=== Page excerpt ===

An implementation of FastVLM/LLaVA or any llm/vlm model using REST API and react js + Action/Caption mode and frame control.
A real-time visual language model demo built with:
- FastAPI as the backend (serving a Hugging Face Transformer model).
- React.js as the frontend (providing a live webcam UI).
The app streams your webcam feed to the model, which generates real-time captions and analysis.
- Real-time webcam captioning with a Hugging Face Transformer model.
- Backend API built with FastAPI and Uvicorn.
- Frontend UI built with React.js + Material UI.
- Simple start-up workflow: run backend + frontend locally.
git clone https://github.com/o-messai/fastVLM.git
cd fastVLMMake sure you have Python 3.9+ installed.
Create and activate a virtual environment:
python -m venv venv
source venv/bin/activate # Linux / macOS
venv\Scripts\activate # Windows
Install dependencies:
pip install fastapi uvicorn[standard] transformers onnxruntime torch
⚡ torch may take time to install; if you want GPU support, install the CUDA-enabled version from PyTorch .
Start the backend server:
uvicorn app.main:app --reload --host 0.0.0.0 --port 8000
Backend will run at:
http://localhost:8000
API docs available at:
http://localhost:8000/docs
Make sure you have Node.js 18+ and npm (or yarn) installed.

=== Excerpted data ===

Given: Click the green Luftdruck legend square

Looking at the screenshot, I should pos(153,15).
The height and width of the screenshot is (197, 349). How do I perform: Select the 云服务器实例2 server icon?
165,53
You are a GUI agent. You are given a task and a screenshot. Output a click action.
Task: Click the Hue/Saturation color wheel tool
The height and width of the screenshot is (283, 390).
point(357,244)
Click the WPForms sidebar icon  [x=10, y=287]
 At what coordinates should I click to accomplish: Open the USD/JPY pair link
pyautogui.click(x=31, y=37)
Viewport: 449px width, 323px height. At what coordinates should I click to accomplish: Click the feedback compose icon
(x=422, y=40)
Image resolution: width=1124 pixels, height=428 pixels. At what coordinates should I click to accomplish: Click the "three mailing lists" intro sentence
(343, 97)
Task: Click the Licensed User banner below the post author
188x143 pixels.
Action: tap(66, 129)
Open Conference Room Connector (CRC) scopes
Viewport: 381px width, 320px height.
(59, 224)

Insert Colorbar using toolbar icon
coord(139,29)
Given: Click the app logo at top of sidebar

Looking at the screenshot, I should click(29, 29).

===

→ **Task brief**: Can you continue the FastVLM webcam demo README from its last line, picking up after the Node.js and npm requirement?

→ **Exercise answer**:
Navigate to the frontend folder:
cd frontend
Install dependencies:
npm install
Start the frontend:
npm start
Frontend will run at:
http://localhost:3000
Start the backend (uvicorn).
Start the frontend (npm start).
Open http://localhost:3000 .
Interact with the welcome screen, then view real-time AI captions of your webcam feed.
fastVLM/
├── backend/ # FastAPI backend
│ ├── main.py # Entry point for Uvicorn
│ └── ... # API endpoints, model loading
├── frontend/ # React.js frontend
│ ├── src/
│ │ ├── components/ # React components
│ │ ├── context/ # Context providers
│ │ └── App.tsx # Main app logic
├── requirements.txt # Optional Python dependency file
└── README.md # This file
⚡ Tech Stack
Backend: FastAPI, Hugging Face Transformers, ONNX Runtime, Uvicorn
Frontend: React.js, Material UI, TailwindCSS
Languages: Python, TypeScript
📜 License
This project is licensed under the MIT License.